Exercise description: Print the lines of the data, starting with the first, up to and including the line where "Edit budget deduction" appears.

** Opening Provided records block **

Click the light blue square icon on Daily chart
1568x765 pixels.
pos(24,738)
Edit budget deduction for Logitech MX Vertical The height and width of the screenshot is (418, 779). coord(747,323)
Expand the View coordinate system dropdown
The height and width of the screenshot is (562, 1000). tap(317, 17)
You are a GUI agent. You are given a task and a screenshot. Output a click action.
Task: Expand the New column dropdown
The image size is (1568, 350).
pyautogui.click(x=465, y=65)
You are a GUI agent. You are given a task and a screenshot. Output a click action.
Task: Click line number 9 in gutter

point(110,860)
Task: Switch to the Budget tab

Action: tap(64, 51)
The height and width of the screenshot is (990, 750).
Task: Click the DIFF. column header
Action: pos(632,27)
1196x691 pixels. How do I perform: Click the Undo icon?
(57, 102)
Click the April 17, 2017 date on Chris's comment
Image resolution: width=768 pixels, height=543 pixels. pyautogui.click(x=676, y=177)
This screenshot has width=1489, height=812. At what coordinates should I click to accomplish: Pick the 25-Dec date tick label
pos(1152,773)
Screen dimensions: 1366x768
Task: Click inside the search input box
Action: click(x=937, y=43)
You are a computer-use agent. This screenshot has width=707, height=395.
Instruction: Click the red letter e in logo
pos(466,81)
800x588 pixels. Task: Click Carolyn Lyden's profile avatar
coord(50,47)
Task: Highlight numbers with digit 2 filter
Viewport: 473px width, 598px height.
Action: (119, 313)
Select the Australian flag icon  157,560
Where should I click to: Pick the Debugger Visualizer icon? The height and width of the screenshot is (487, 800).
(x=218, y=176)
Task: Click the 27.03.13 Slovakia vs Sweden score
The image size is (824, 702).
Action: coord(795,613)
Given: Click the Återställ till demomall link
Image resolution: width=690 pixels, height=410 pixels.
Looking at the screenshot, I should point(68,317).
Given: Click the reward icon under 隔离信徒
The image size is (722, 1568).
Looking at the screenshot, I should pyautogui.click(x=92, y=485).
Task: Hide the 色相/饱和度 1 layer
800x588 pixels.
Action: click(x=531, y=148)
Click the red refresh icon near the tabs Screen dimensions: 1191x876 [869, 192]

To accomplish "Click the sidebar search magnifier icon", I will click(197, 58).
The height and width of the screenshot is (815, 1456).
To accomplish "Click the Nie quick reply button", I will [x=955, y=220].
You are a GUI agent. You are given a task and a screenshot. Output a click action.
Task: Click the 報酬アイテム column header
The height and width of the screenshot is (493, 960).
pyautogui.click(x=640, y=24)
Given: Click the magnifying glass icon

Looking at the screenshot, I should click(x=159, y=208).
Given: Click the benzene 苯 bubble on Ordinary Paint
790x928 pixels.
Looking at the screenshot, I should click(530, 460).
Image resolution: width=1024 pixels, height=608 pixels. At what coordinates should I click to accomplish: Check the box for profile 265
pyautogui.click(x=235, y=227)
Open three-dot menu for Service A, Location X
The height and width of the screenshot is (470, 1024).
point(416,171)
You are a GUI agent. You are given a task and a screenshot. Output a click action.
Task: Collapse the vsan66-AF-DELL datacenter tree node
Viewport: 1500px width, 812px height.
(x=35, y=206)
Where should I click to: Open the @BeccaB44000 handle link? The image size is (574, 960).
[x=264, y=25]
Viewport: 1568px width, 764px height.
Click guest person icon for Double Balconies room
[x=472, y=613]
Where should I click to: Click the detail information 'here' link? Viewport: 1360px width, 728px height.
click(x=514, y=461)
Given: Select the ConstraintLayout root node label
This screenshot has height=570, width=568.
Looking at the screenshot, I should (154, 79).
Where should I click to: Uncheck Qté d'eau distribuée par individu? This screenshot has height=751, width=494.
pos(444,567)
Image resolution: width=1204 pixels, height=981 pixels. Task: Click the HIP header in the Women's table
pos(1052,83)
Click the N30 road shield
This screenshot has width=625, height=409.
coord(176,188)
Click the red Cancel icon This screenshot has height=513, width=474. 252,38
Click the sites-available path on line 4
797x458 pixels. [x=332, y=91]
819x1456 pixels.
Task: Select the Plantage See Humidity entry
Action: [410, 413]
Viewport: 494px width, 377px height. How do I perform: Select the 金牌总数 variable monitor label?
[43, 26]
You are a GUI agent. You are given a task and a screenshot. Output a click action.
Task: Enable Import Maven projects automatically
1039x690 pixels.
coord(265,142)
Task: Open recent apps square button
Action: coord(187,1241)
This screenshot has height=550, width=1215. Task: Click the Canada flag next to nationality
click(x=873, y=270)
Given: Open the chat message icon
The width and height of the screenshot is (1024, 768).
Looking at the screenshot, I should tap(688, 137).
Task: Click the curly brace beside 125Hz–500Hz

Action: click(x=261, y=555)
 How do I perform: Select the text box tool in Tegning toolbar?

** Closing Provided records block **

Output below:
Click the light blue square icon on Daily chart
1568x765 pixels.
pos(24,738)
Edit budget deduction for Logitech MX Vertical The height and width of the screenshot is (418, 779). coord(747,323)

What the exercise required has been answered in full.